When a buyer signs a contract to purchase a home, the title company conducts a massive historical search of the public records. Frequently, this search uncovers a title defect (a "cloud"). This means the seller does not have clear, undisputed ownership of the property, and the title company refuses to issue title insurance.
The transaction completely freezes. To save the deal, real estate attorneys must perform curative title work. This is the legal process of tracking down the historical errors, drafting the necessary corrective documents, and officially recording them to "cure" (heal) the broken chain of title.
Common Examples of Curative Work
Curative work ranges from simple clerical fixes to massive courtroom litigation:
- Correction Deeds — If a deed from 10 years ago misspelled the property's legal boundary description, an attorney must draft a Correction Deed and hunt down the seller from a decade ago to sign it.

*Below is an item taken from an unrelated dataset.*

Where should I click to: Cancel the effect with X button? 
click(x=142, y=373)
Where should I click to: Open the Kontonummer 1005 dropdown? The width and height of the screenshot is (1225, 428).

- Satisfying Old Mortgages — Sometimes a homeowner paid off their mortgage 20 years ago, but the bank forgot to record the official 'Satisfaction of Mortgage.' The curative work involves forcing the bank's legal department to issue the satisfaction so the unpayable lien is removed from the public record.
- Quiet Title Lawsuits — If an heir from an old, botched probate case technically still owns 5% of the property but refuses to sign a Quitclaim Deed to relinquish it, simple paperwork won't work. The attorney must file a Quiet Title Action in civil court, asking a judge to forcefully strip the heir's rights away and declare the title clear.
The Impact on Closing Dates
Curative title work is the number one reason real estate closings are delayed. Depending on the severity of the defect, curing the title can take anywhere from three days (getting a bank to fax a payoff letter) to six months (tracking down missing heirs and taking them to court).
Related Terms
- Title Defect — The problem that makes curative work necessary
- Quiet Title Action — The ultimate, most expensive form of curative title work
- Title Insurance — The policy that cannot be issued until the title is cured
Barnes Walker Title Curative Experts
Barnes Walker's dedicated title attorneys specialize in rapid, complex curative title work, tracking down unreleased liens, correcting historical deed errors, and prosecuting quiet title actions to clear massive legal hurdles and get stalled Florida real estate closings across the finish line. Request a legal inquiry for assistance.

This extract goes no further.